Nearly 70% of New Orleans’ new infections are among young African-American men, with most transmission occurring from men having sex with men, making New Orleans’ problem especially daunting. African Americans often don’t have access to health services, and discussing HIV risk presents an even greater challenge among young males because of strong cultural biases against homosexuality. That may explain why young black men make up only about one-quarter of people taking PrEP.

Poverty also hampers consistent care: many who need drugs and testing the most can’t afford the bus ride to Tulane or any other health clinic for an HIV test. “If I can whittle down the barrier to controlling HIV to one word, it’s poverty,” says Dery. He offers bus tokens and child care at the clinic to make visits as inexpensive for patients as possible.

Louisiana has the added burden of having the highest incarceration rate in the country; while HIV rates are about three times as high among prisoners as in the general population, Louisiana prisons are discouraged from distributing condoms, exacerbating the problem.

Laws in the region also work to perpetuate misunderstanding and discrimination. Sex education in schools isn’t mandated, and when it is taught, abstinence is the strategy pushed for avoiding pregnancy, STDs and HIV. Public-health groups can’t provide condoms in schools. And if police officers in New Orleans find condoms during a search of someone suspected of prostitution, they could in theory be used as evidence in the event of an arrest. It was enough to prompt some sex workers, transgender women and other people at high risk of infection to engage in unsafe sex without condoms out of fear of getting arrested.
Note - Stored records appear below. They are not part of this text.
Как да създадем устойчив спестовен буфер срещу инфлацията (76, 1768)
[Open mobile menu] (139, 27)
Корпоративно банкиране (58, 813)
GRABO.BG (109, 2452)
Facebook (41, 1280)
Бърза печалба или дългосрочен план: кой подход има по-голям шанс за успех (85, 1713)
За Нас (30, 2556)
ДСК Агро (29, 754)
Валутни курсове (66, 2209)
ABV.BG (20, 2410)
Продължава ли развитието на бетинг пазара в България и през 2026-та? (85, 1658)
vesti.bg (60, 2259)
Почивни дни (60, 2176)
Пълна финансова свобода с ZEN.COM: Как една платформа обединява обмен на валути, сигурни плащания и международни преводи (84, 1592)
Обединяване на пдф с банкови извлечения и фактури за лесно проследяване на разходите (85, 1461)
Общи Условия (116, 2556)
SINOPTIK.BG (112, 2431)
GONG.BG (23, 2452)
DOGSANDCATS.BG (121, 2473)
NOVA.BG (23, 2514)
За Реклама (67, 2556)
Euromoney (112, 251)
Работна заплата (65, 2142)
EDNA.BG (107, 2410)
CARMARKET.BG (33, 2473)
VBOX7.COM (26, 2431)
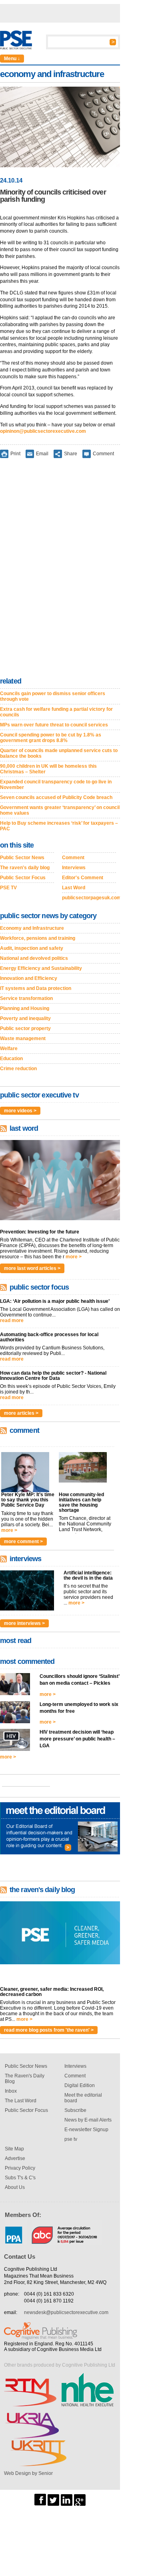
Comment (103, 453)
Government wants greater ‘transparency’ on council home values (60, 810)
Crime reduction (18, 1068)
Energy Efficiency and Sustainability (41, 968)
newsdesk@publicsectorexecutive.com (66, 2312)
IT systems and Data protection (35, 988)
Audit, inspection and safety (31, 948)
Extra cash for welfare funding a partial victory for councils (56, 712)
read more (12, 1320)
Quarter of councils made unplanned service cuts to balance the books (59, 753)
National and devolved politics (34, 958)
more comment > (23, 1541)
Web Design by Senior (28, 2473)
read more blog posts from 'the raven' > (49, 2030)
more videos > (20, 1111)
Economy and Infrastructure (32, 928)
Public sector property (25, 1028)
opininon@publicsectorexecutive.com (43, 431)
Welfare (9, 1048)
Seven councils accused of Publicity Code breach (56, 797)
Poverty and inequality (25, 1018)
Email (42, 453)
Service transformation (26, 998)
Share (70, 453)
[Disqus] (60, 569)
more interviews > (24, 1623)
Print (15, 453)
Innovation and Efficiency (28, 978)
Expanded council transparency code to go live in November (56, 784)
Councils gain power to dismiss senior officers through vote (52, 696)
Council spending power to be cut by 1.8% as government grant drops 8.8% (50, 737)
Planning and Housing (24, 1008)
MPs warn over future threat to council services (54, 725)
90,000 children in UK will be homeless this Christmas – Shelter (48, 769)
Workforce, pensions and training (37, 938)
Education (11, 1058)
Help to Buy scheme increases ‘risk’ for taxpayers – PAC (59, 826)
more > (74, 1257)
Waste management (23, 1038)
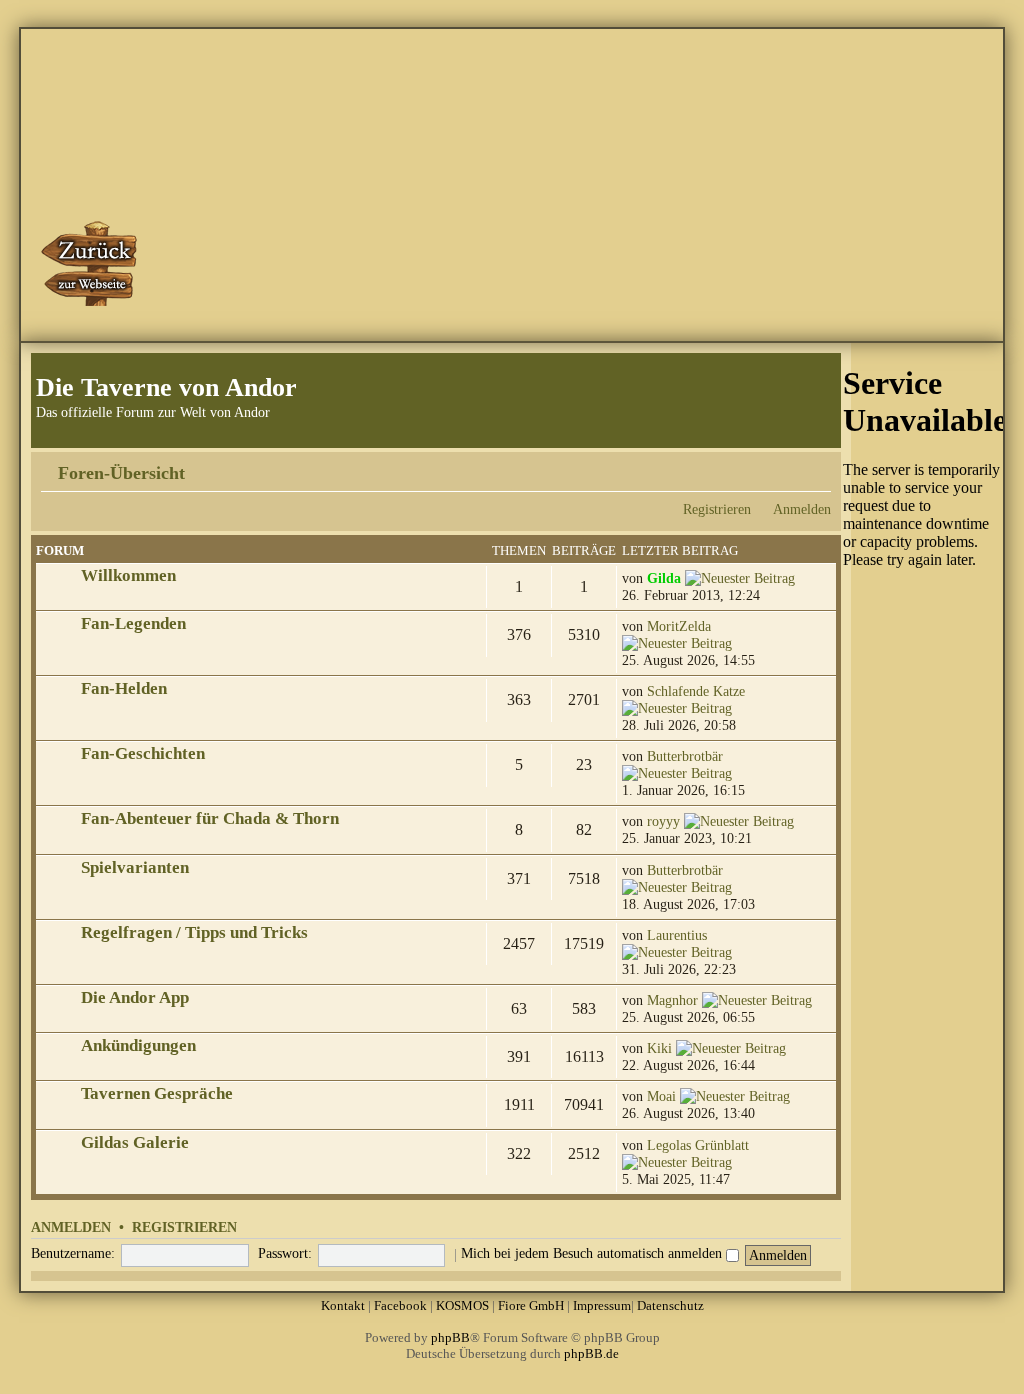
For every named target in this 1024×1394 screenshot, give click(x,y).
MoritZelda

For these reasons, some HIV advocates in the state are more hesitant than Dery to try the test-and-treat model that worked so well in the Bay Area, in no small part because if people don’t take the medications as directed, for as long as directed, the downstream consequences can be dire. Some experts worry such lapses will fuel the rise of resistant HIV that can’t be treated with the drugs that currently work so well.
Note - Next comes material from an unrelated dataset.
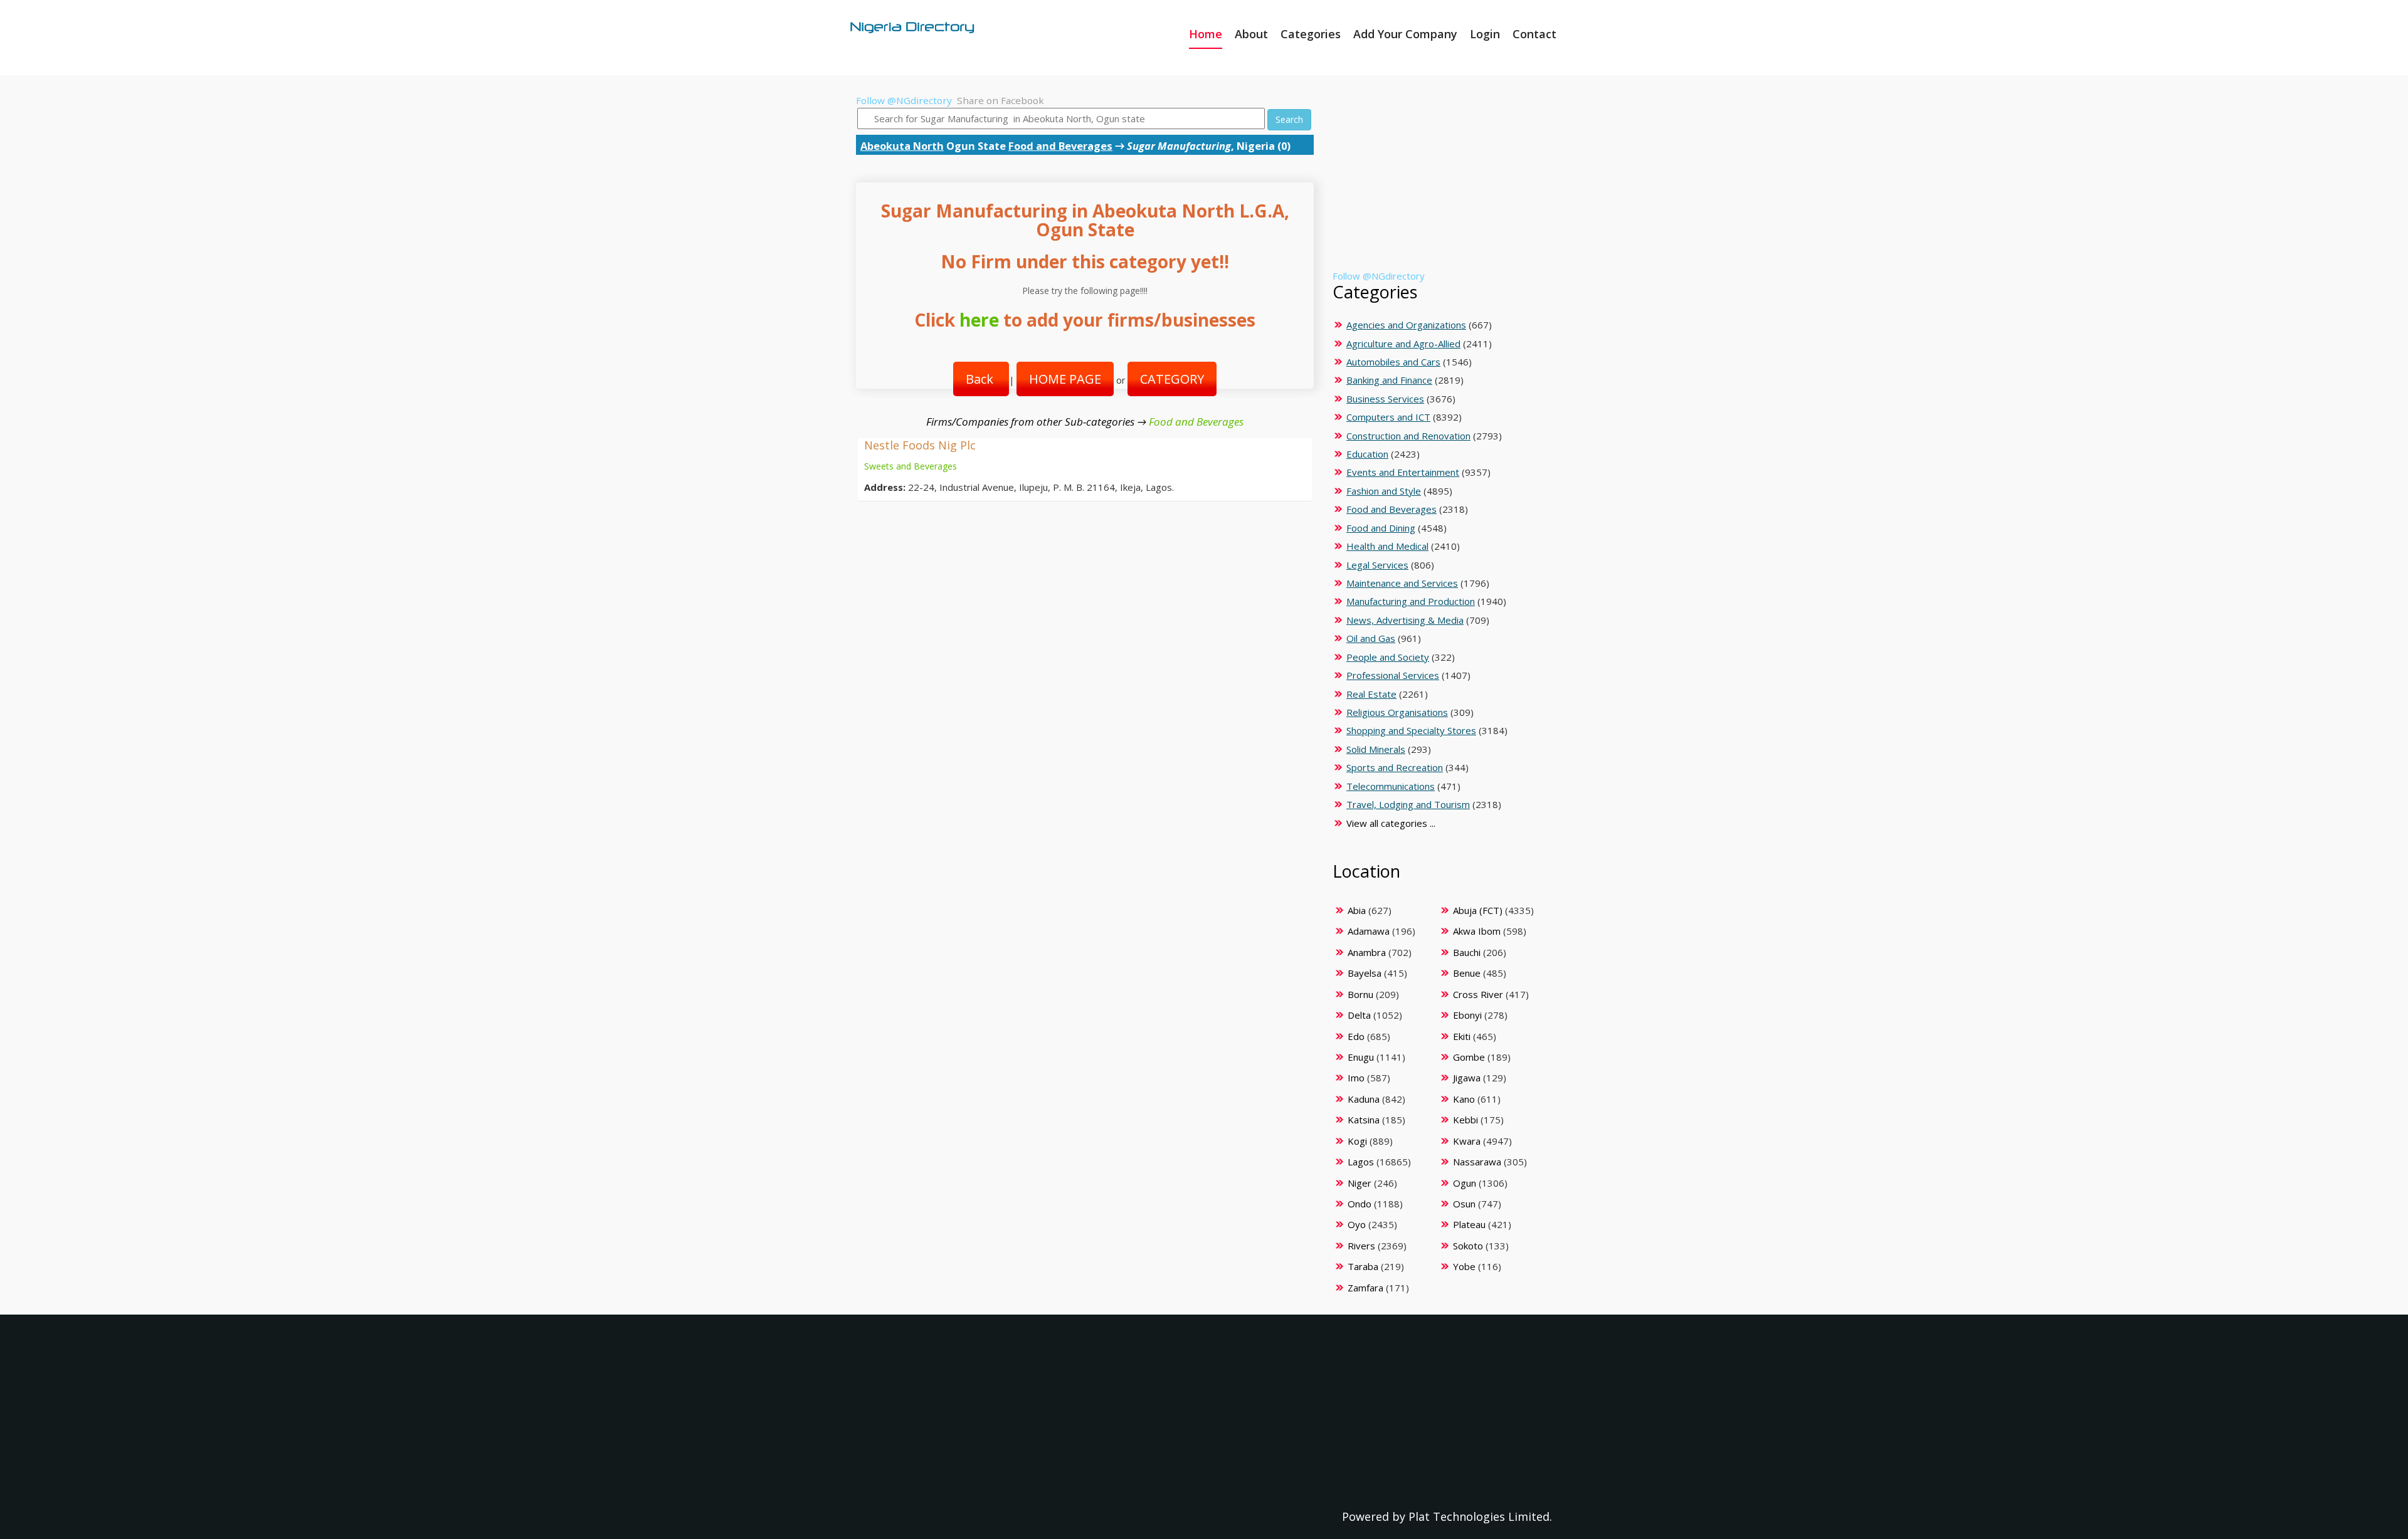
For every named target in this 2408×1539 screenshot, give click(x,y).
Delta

“If people take them, then don’t take them, take them and then don’t take them, that could ruin the effect of the medicines,” says Dr. Lynn Besch, medical director of the infectious-disease center at University Medical Center in New Orleans.

That’s why the state is concentrating its efforts on those who do get diagnosed and making sure they don’t drop out of the HIV-care program. The Louisiana health department has expanded the team of caseworkers who go to people’s homes if they don’t come back for their appointments to find out what’s preventing them from continuing their care.

There are encouraging signs that such efforts are beginning to pay off. While the overall number of new HIV diagnoses hasn’t changed much yet across the state, the percentage of people who are diagnosed and being treated has increased from 81% in 2014 to 86% so far this year. That’s leading to reduced virus spread as well–two years ago, 70% of people living with HIV controlled their virus to below detectable levels; in a year, that increased to 79%.

“We are seeing some successes and see more people getting into care more quickly after they are diagnosed, getting treatment and staying on treatment to keep their virus suppressed,” says DeAnn Gruber, director of the STD/HIV program for the Louisiana department of health.

It’s a start. And while New Orleans’ HIV rates may take a bit longer to come down, Dery and the city’s HIV experts are confident that they will–eventually. “We are particularly motivated because we are handicapped by all the social determinants that keep HIV rates high,” he says.

“I see us as the underdogs,” Dery continues. “But sometimes the underdogs play a little harder and more passionately. So yes, I think we could get to a point where we are reaching zero new infections. The question is not if but when.”